Radio network broadcasting University of New Hampshire Wildcats athletics

The Wildcat Sports Radio Network is an American radio network that broadcasts play-by-play coverage of New Hampshire Wildcats intercollegiate athletics, representing the University of New Hampshire. The network’s coverage has included UNH football and men’s ice hockey, with additional sports (such as men’s and women’s basketball) carried in some seasons.

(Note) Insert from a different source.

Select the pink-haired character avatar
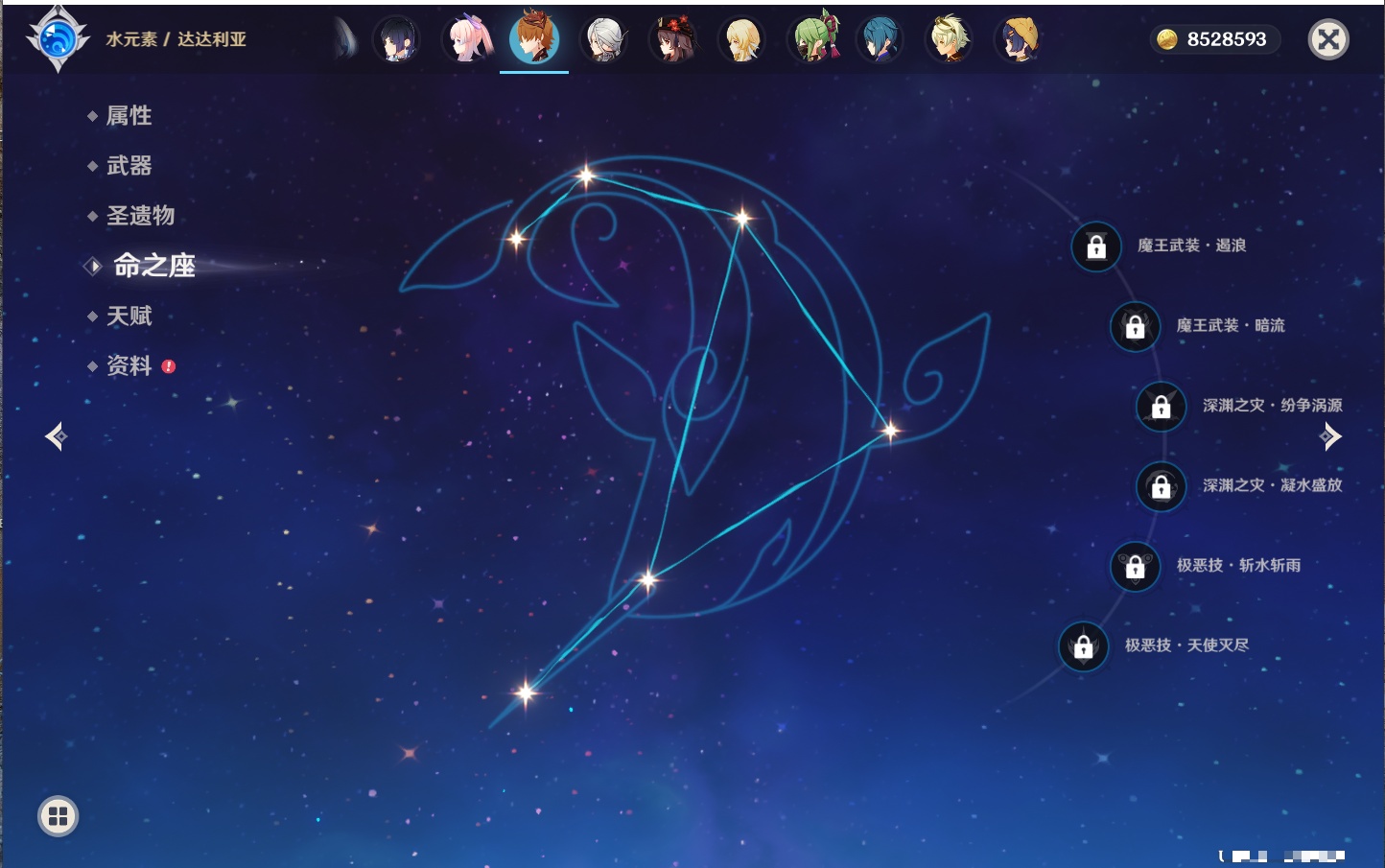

It is UNH's flagship station and has served as the headquarters for UNH football play-by-play since 2008.

== Distribution ==
The network uses iHeartMedia stations in New Hampshire as its primary outlet, and also distributes audio via streaming platforms including the iHeart app and the Varsity Network app.

== Stations ==
=== Primary stations ===

| Station | Frequency | City of license | Role |
|---|---|---|---|
| WGIR | 610 AM | Manchester, New Hampshire | Flagship |
| WQSO | 96.7 FM | Rochester, New Hampshire | Network outlet |
| WPKX | 930 AM | Rochester, New Hampshire | Network outlet |

=== Affiliates (as listed by UNH in 2015) ===

| Station | Frequency | Community |
|---|---|---|
| WZEI | 101.5 FM | Concord, New Hampshire |
| WTPL | 107.7 FM | Hillsborough, New Hampshire |
| WZEI | 93.5 FM | Keene, New Hampshire |
| WTSV | 1230 AM | Claremont, New Hampshire |
| WTSL | 94.5 FM / 1400 AM | Hanover, New Hampshire |

== On-air talent ==
In September 2023, UNH announced Justin McIsaac as the radio voice of UNH football, and UNH football game notes list him as play-by-play for football broadcasts, alongside analyst Brian Espanet.